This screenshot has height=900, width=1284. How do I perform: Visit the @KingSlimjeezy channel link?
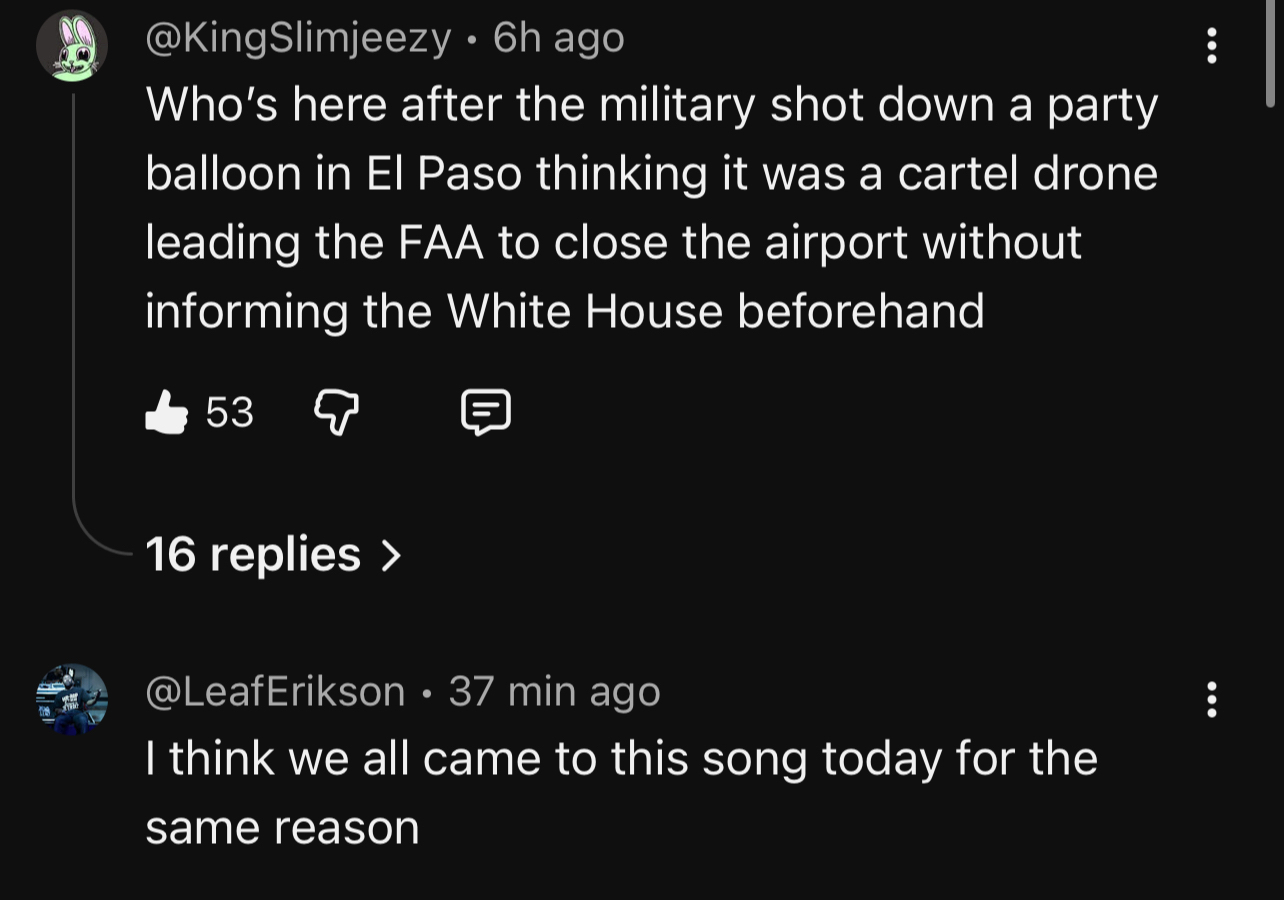pos(298,39)
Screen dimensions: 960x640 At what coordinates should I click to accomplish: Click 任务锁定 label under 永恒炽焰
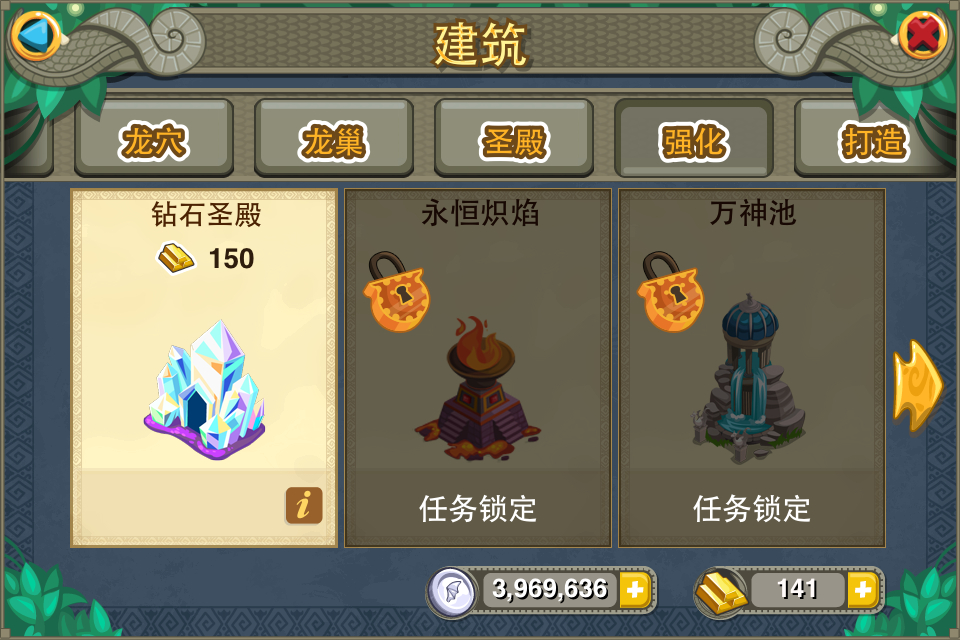[478, 509]
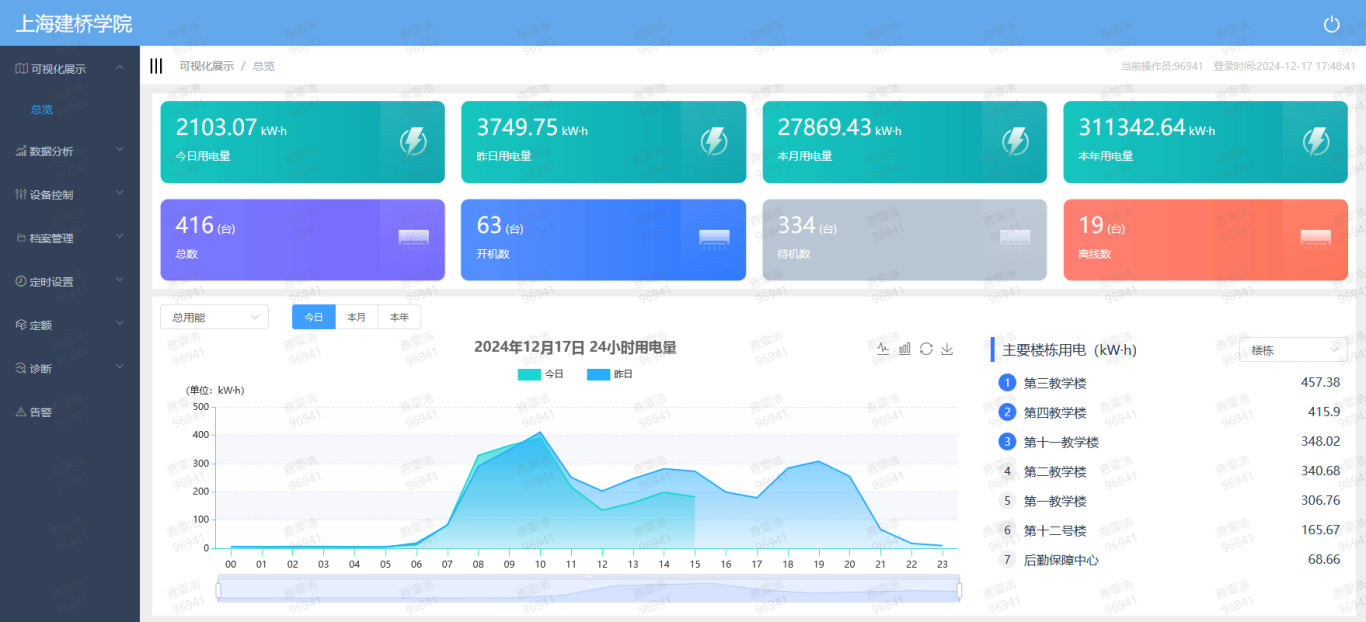Click air conditioner icon on 离线数 card

[x=1315, y=238]
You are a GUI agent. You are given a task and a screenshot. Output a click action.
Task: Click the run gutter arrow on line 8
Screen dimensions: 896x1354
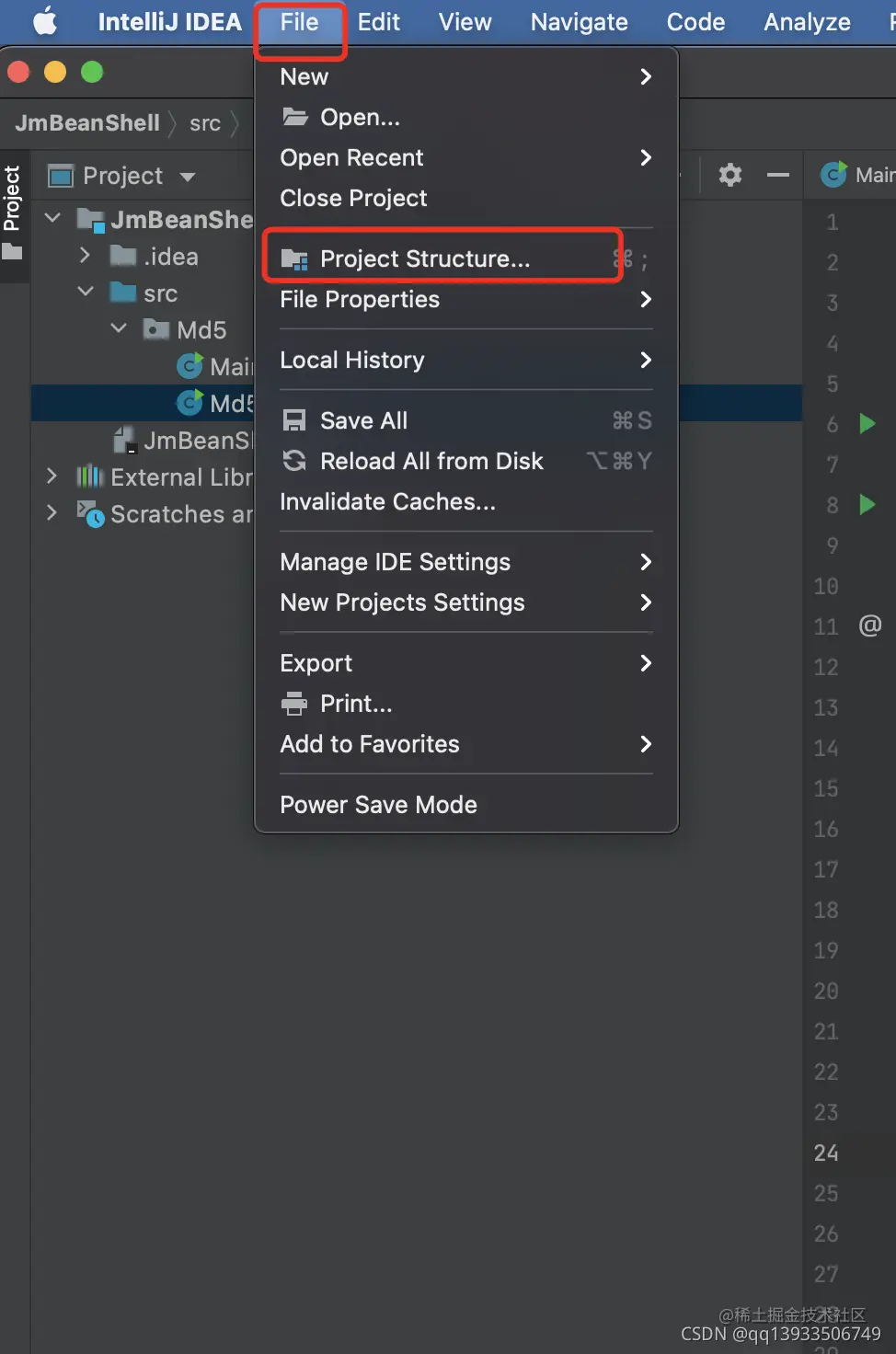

• [Work to be completed]:
Every entry must be written out exactly, with all pictures left out.

• [Task solution]:
This screenshot has height=900, width=1284. How do I perform: Visit the @KingSlimjeezy channel link?
pos(298,39)
Screen dimensions: 960x640 At what coordinates should I click to accomplish: Click 任务锁定 label under 永恒炽焰
[478, 509]
Click air conditioner icon on 离线数 card

[x=1315, y=238]
You are a GUI agent. You are given a task and a screenshot. Output a click action.
Task: Click the run gutter arrow on line 8
Screen dimensions: 896x1354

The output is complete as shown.